Fluid Intake and Balance

  • Obligatory Urine Output: 400-600 mL/day needed for waste excretion.

  • Fluid intake is driven by thirst response to increased osmolarity in the blood.

Hormonal Regulation of Fluid Balance

  • Aldosterone: Secreted by the adrenal cortex; controls sodium and water retention.

  • Antidiuretic Hormone (ADH): Produced by hypothalamus, secreted by posterior pituitary; regulates blood osmolality.

  • Natriuretic Peptides: Secreted from the heart; counteract fluid overload by promoting diuresis and helping to control blood pressure.

Dehydration

  • Common presentations:

    • Dry mucous membranes, increased heart rate, decreased peripheral pulses.

    • Assess urinary output: concentrated urine, dark color, strong odor.

    • Monitor weight changes, fluid intake, and loss patterns.

  • Treatment: Encourage fluid intake, monitor and replace electrolytes, manage IV fluids if severe.

Fluid Volume Overload

  • Occurs typically in patients with:

    • Congestive heart failure (CHF) or renal failure.
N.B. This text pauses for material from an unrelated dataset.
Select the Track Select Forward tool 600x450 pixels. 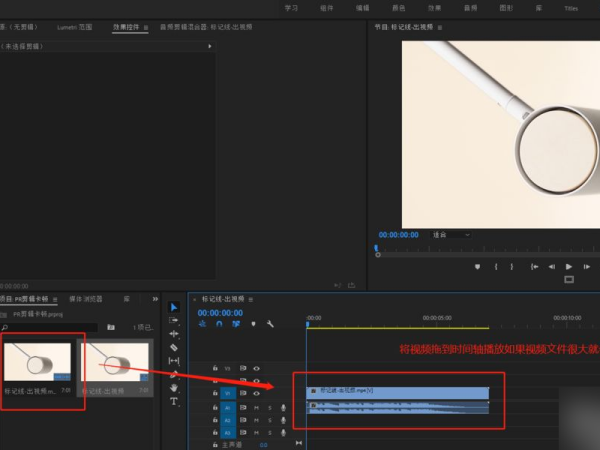point(174,320)
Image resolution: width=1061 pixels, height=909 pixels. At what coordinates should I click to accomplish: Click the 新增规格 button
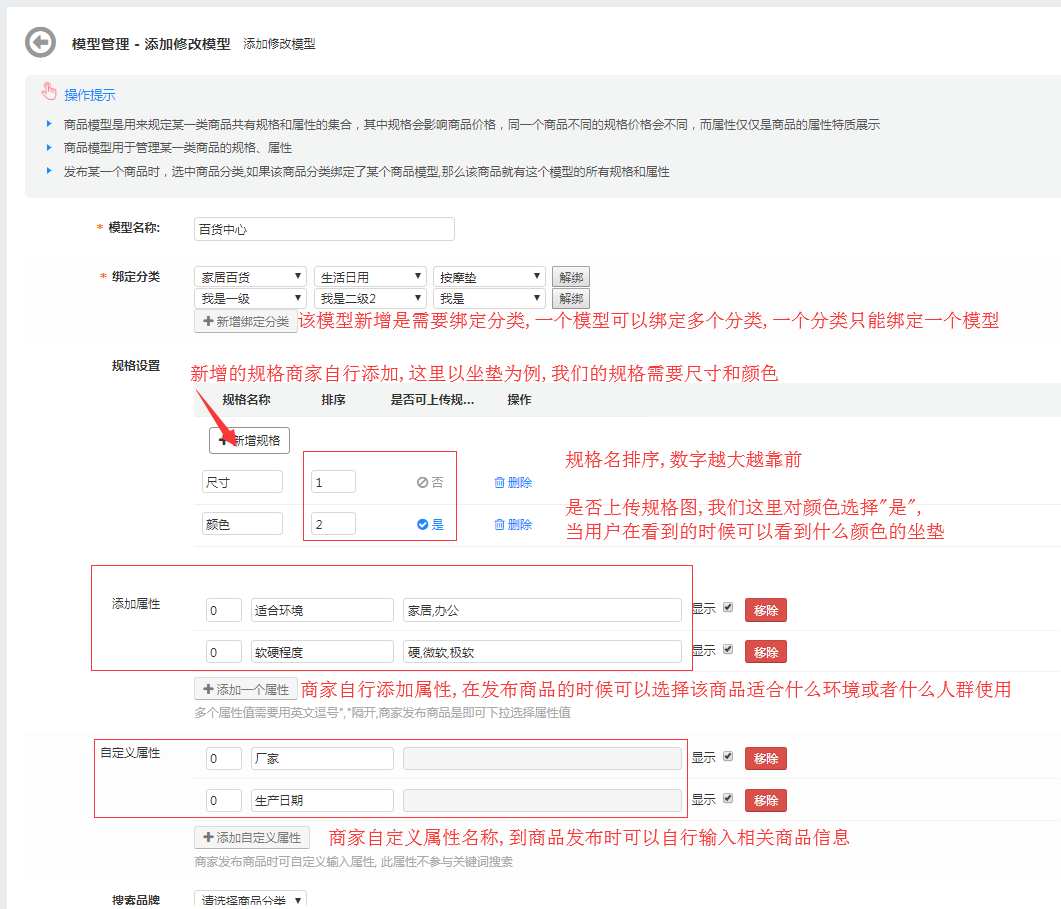[x=249, y=440]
  • Assessment findings: Edema, increased blood pressure, altered mental status.

  • Treatment involves:

    • Diuretics, sodium restriction, and meticulous monitoring of intake and output (I&O).

    • Daily weight monitoring is vital: notify provider if weight change exceeds 3 lbs/week or 2 lbs/day.
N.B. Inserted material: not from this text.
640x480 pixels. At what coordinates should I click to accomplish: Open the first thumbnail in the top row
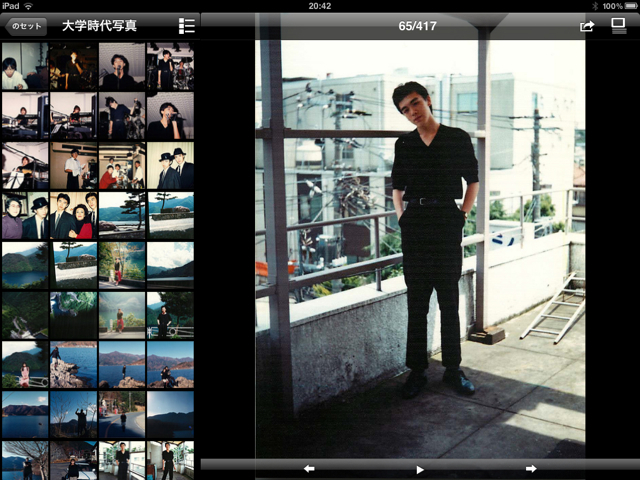25,66
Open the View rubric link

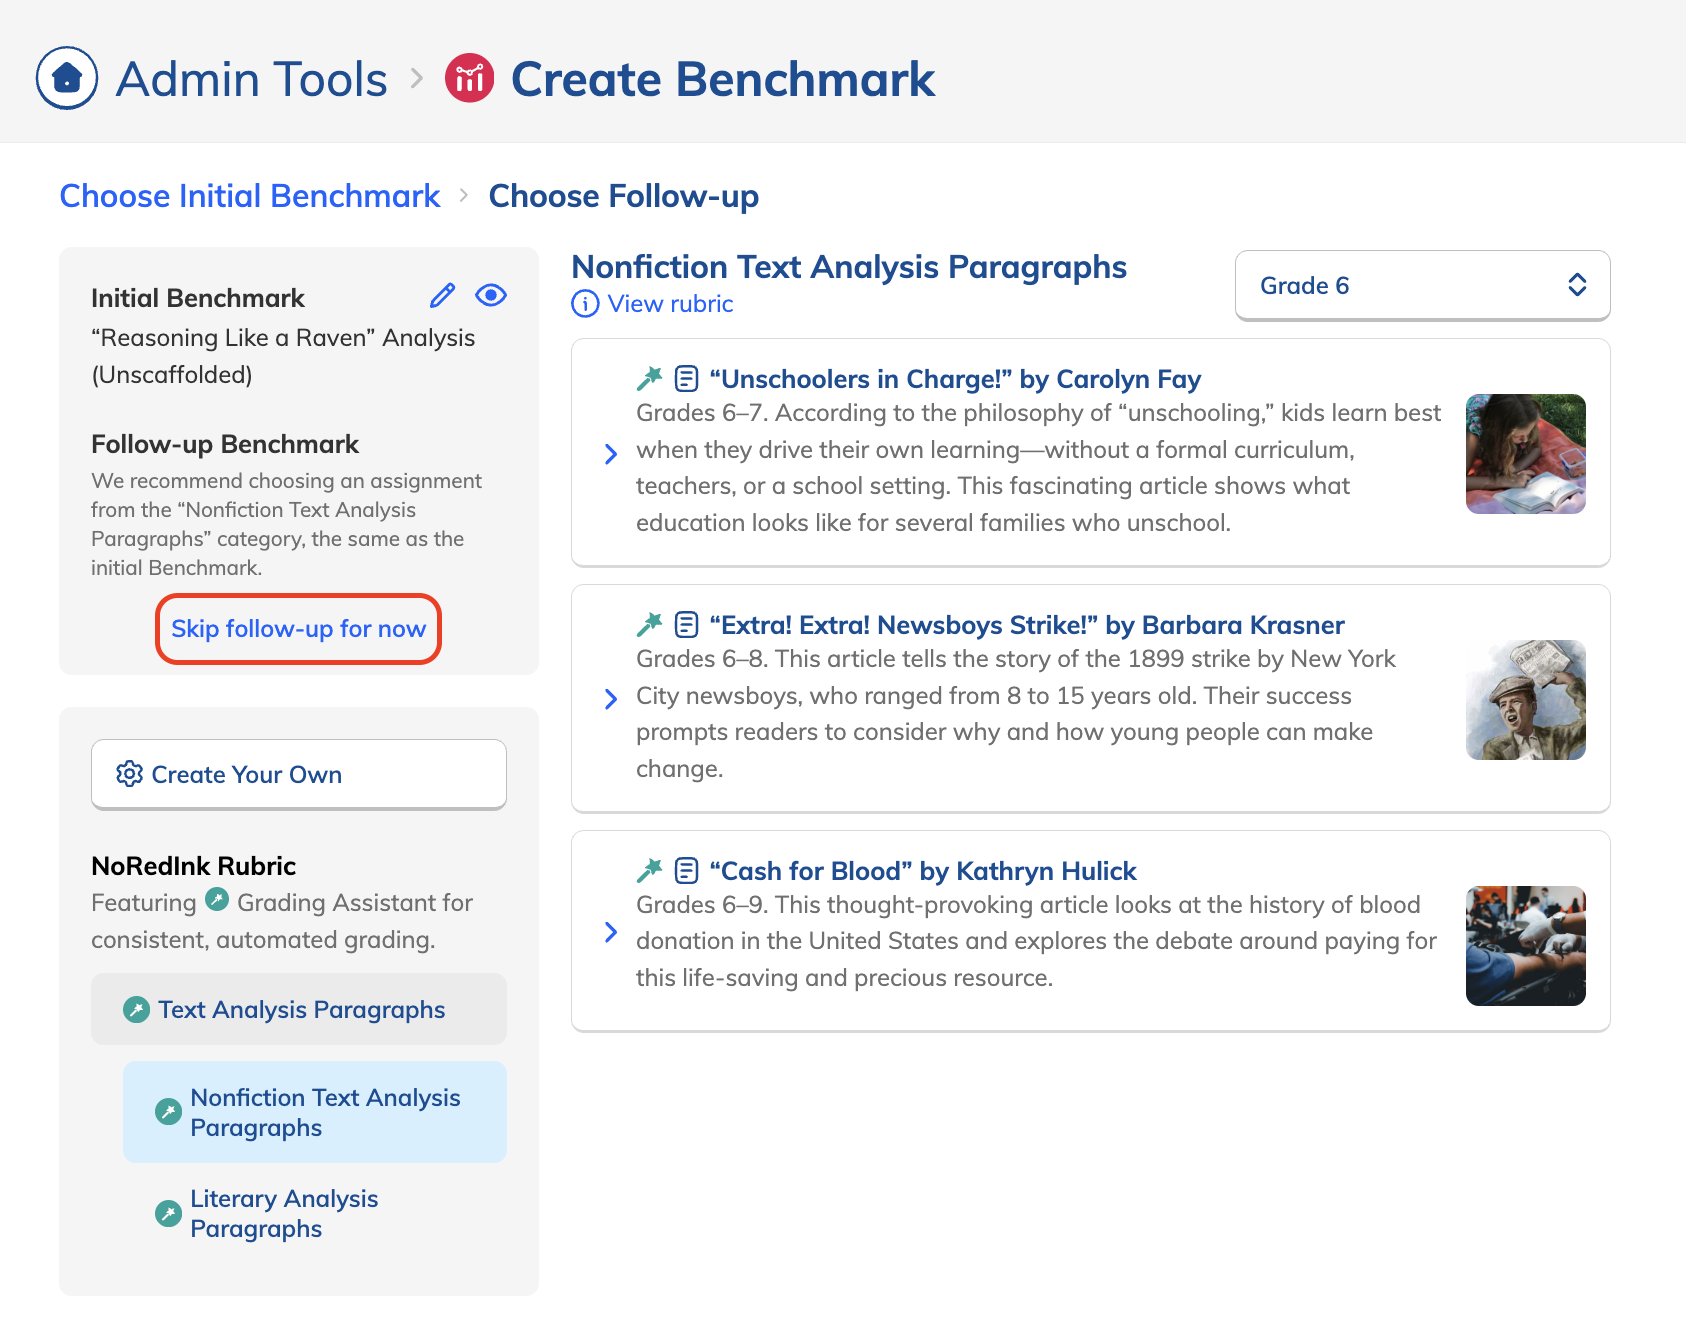tap(670, 304)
Sodium: Clinical Relevance

  • Hyponatremia (Low Sodium):

    • Causes include actual loss (e.g., diuretics) and relative loss (e.g., dilutional due to fluid overload).

    • Symptoms: Stupor, confusion, muscle cramping, and cardiovascular changes.
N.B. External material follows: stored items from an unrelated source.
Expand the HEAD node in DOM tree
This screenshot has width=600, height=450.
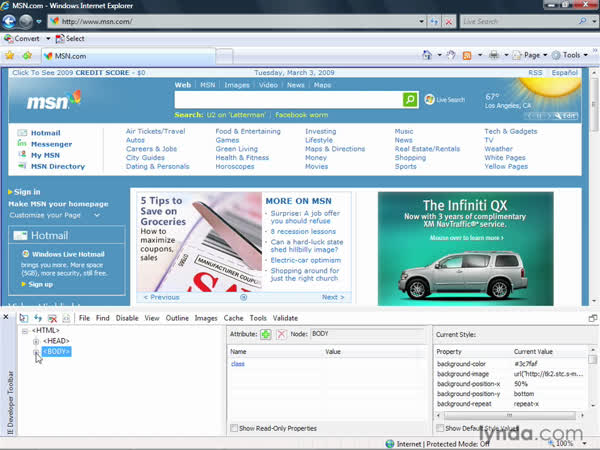click(36, 341)
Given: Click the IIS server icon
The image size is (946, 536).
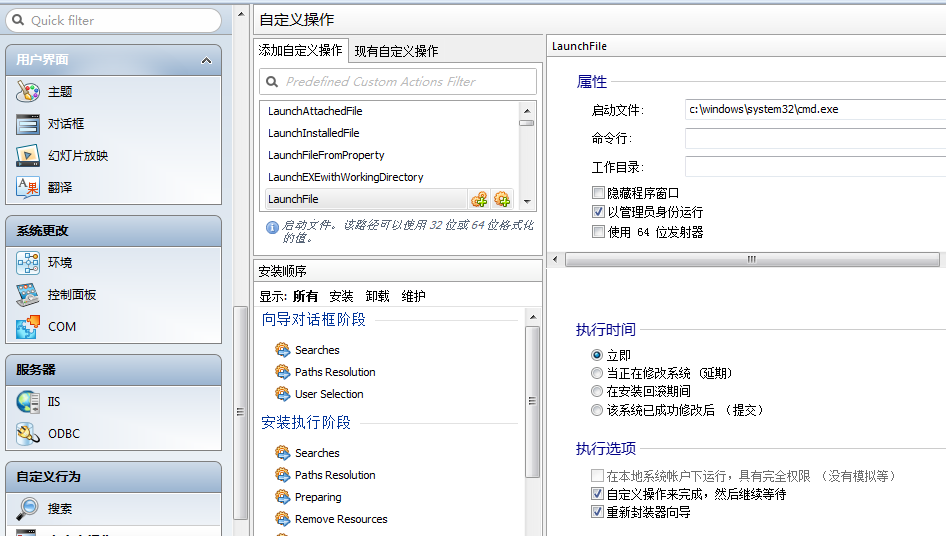Looking at the screenshot, I should coord(28,402).
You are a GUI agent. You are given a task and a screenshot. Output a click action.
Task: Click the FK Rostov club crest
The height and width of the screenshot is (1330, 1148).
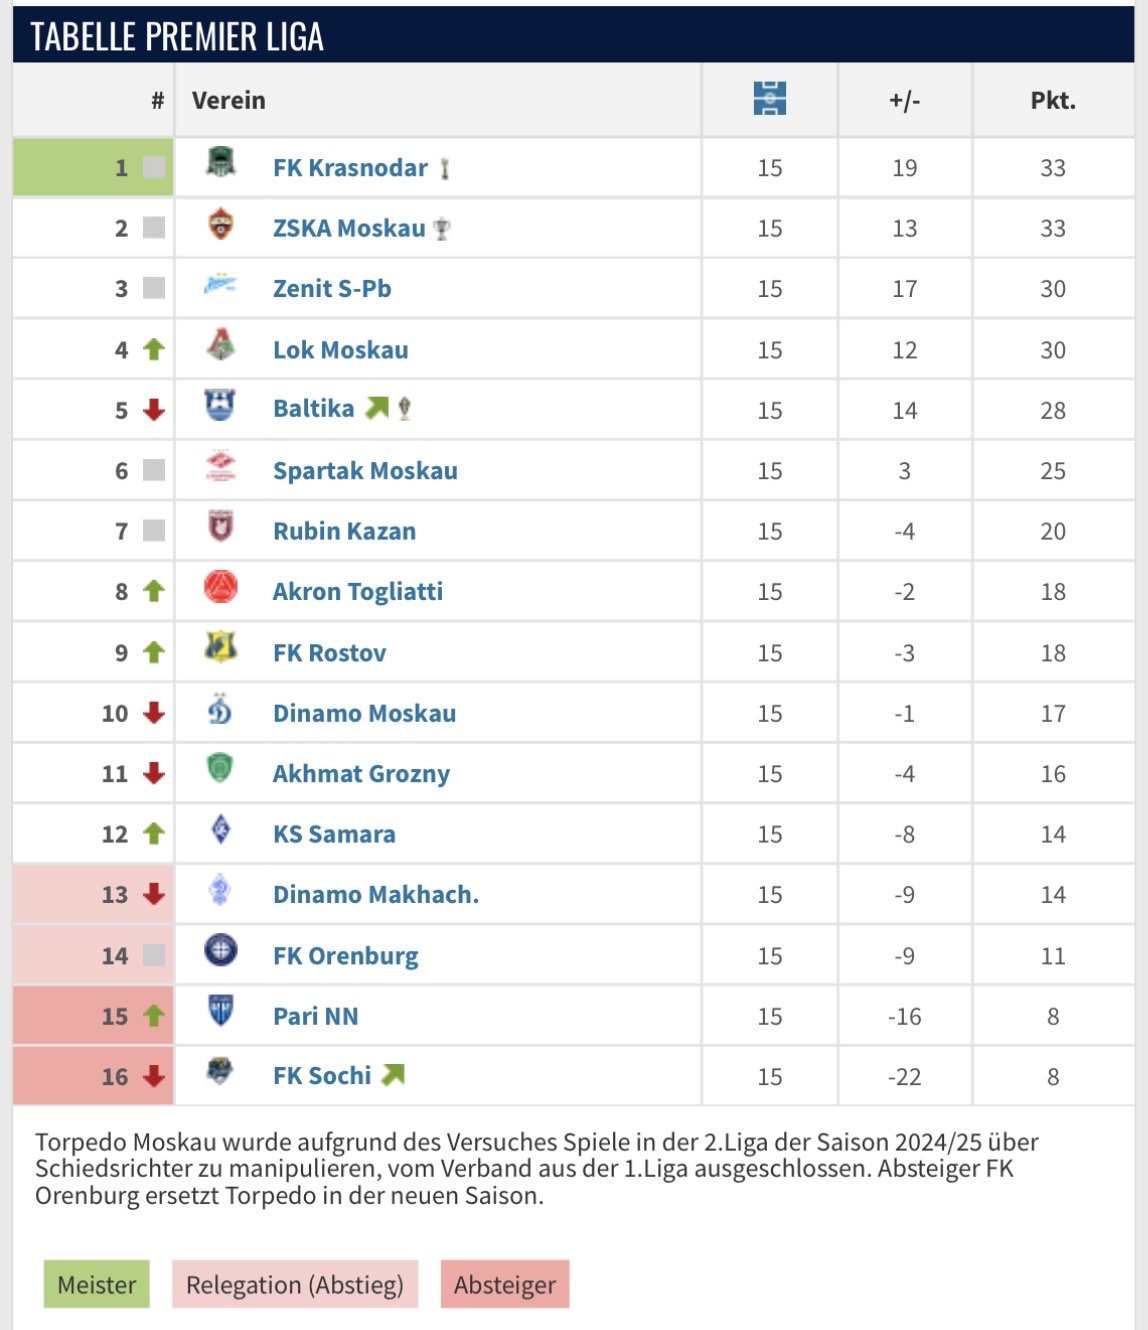[x=220, y=648]
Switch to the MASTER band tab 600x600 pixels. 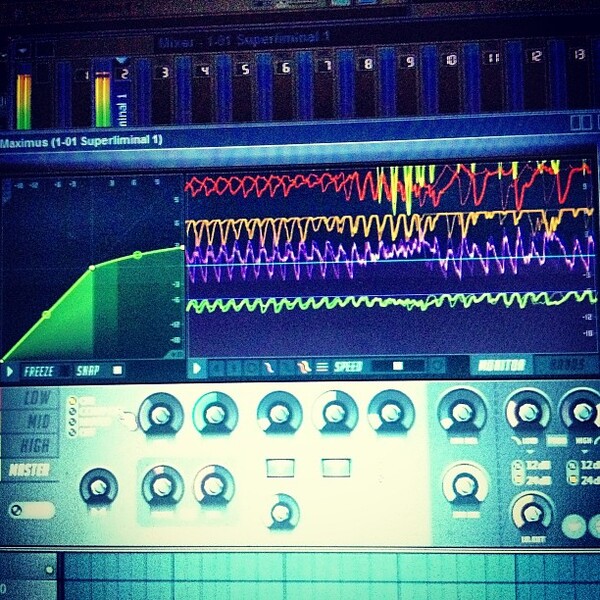coord(30,470)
    • Treatment involves hypertonic solutions (like 3% NaCl) with careful monitoring.

  • Hypernatremia (High Sodium):

    • Rare, occurs in only about 1% of hospitalized patients.

    • Symptoms: Agitation, confusion, muscular twitching, cardiovascular implications.

    • Management involves isotonic solutions and diuretics when indicated.

Potassium: Vital for Cardiac Function

  • Hypokalemia:

    • Causes: Diuretics, gastrointestinal losses.

    • Symptoms: Muscle weakness, arrhythmias (depressed ST segment, presence of U-waves).

    • Treatment focuses on potassium replacement and monitoring.

  • Hyperkalemia:

    • Causes: Renal failure, tissue damage, excess potassium intake.

    • Symptoms: Early signs of fatigue, muscle weakness, peaked T-waves on EKG.

    • Management may include insulin to shift potassium into cells, diuretics, or dialysis.

Calcium: Essential for Various Functions

  • Hypocalcemia:

    • Causes: Malabsorption, chronic renal disease, vitamin D deficiency.

    • Symptoms: Tetany, positive Chvostek's and Trousseau's signs.

    • Management involves calcium supplementation and monitoring.

  • Hypercalcemia:

    • Causes: Malignancy, vitamin D excess, prolonged immobilization.

    • Symptoms: Confusion, lethargy; increased risk for thromboembolic events.

    • Treatment includes hydration and possibly diuretics.

Magnesium: Impact on Neuromuscular Function

  • Hypomagnesemia:

    • Causes: Malnutrition, excessive diuretic use.

    • Symptoms include hyperactive deep tendon reflexes and muscle spasms.

    • Administer magnesium sulfate for correction.

  • Hypermagnesemia:

    • Causes: Renal failure, excessive intake.

    • Symptoms: Bradycardia, lethargy; severe cases can lead to respiratory failure.

    • Management includes hydration and discontinuing magnesium-containing medications.

Conclusion

  • Comprehensive monitoring of fluid and electrolyte balance is crucial in various clinical conditions.

  • Frequent reassessment and timely interventions are necessary to prevent severe complications that arise due to imbalances.